That seems to me what constitutes a great judge. We are now in a situation where we don’t have great judges. I look at Marshall and Brennan as giants of the US landscape. I look at the present lot as people who use the law for expedient political reasons. You cannot on any possible justification, in law, justify the latest judgment where Trump was granted immunity in the manner in which the majority of the Court did. And that seems to me to be in sharp contrast with what I’ve been trying to lecture this evening. Let me end by just making one final anecdote about Johnson. The story is told that, and I remember this very distinctly, there’s a lift in the US Supreme Court, 'cause when I was a guest of the American government, I was taken there and I had the privilege of meeting William Brennan, which was one of the highlights of my life, even if it was but for a few minutes. He was a charming man. And the story is told that when a whole bunch of guests, sort of visitors like me, got into the lift, they got into the lift in the early '70s with Marshall and they thought, 'cause he was Black, he was the lift man. And they said, “First floor, please.” And he said, “Where would the rest of you like to go?” “Second floor.” Actually in a sense, seeing the humor of their racism that instead of actually being in the lift with a distinguished United States Supreme Court Justice, they thought they were in the lift with a lift man. And I do think, therefore, that when Trudy asked me to do a lecture about lawyers who’ve changed the world, I think in some ways, Marshall did do that, even if we are in a perilous situation now. Let me see what questions we have. Sorry, let me just get to the beginning.

- _REQUIRED WORK_:
(a) Answer these questions from the lecture on great judges, each on its own line:
(i) Which two justices does the speaker call giants of the US landscape?
(ii) Whom did the speaker meet at the US Supreme Court while a guest of the American government?
(iii) What did the visitors in the lift say to Marshall?
(b) Carry on the lecture on great judges, starting right after its final sentence.

- _RECORDS SHOWN_:

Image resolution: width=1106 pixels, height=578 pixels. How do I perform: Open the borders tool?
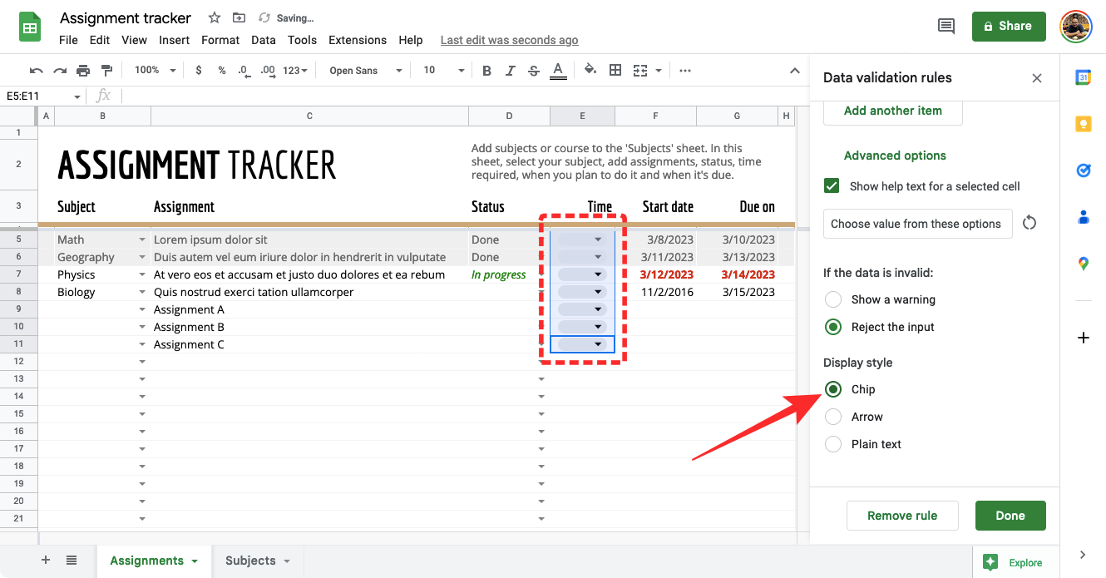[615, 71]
...
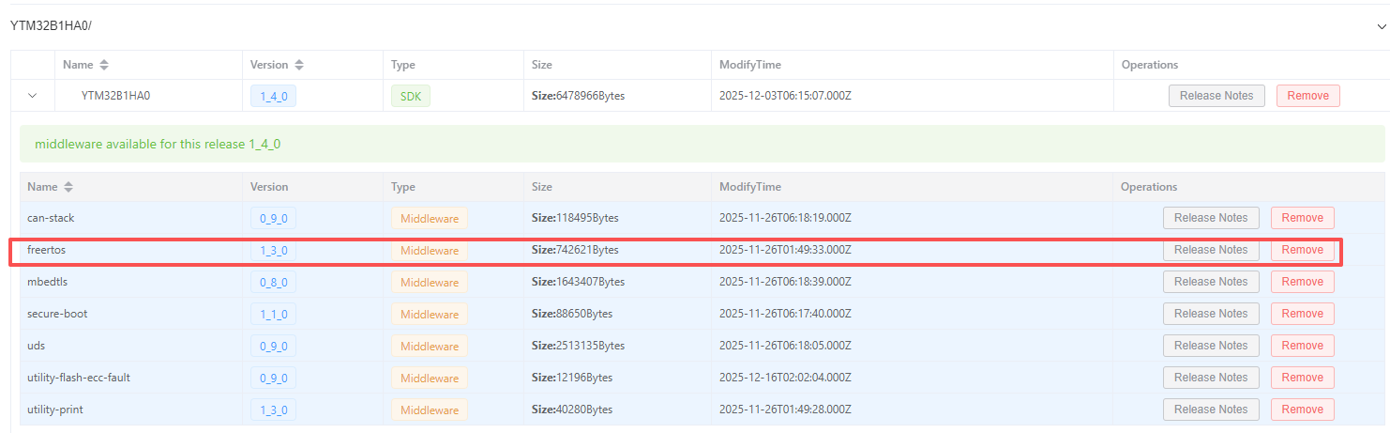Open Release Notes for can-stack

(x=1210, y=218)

- _RESPONSE LIST_:
(a)
(i) Marshall and Brennan
(ii) William Brennan
(iii) "First floor, please."

(b)
Q&A and Comments:

Q: “I wonder,” says Jean, “what decision the current US Supreme Court would have come to, vouchers for private schools funded by school districts and thus our tax dollars, undermining US public schools?”

A: Well, of course, it’s hard to know Jean, but I would not bet. Certainly as you know, the Supreme Court, the majority have turned their face on affirmative action of any particular kind. And I would certainly think that Thomas, who’s a vigorous opponent of all this, Alito, who follows in those footsteps, and you can’t really say more about Gorsuch and Kavanaugh in particular. I think that the idea that they would seek to locate a judgment within the social realities of the society in which they live as opposed to some arcane and rather pathetic escape into what the 18th century might have produced is all the more likely, and that therefore if a case of a similar controversy came before them, you probably should know, as you probably do, that the progressive solution, the solution of developing the Constitution to extend rights as opposed to curbing rights would unquestionably be the result of the day.

Thank you very much, Carol.

Ruth. “Another argument against the death penalty is that innocent people can and have been put to death.” Oh, for sure. “In the US and Canada, it’s happened, I’m sure.” In the US, it’s happened a lot. There are, I’m sorry that I haven’t dug out the the figures tonight, but I can tell you that there are quite a few studies within the American Supreme Court, of innocent people who’ve been sentenced to death.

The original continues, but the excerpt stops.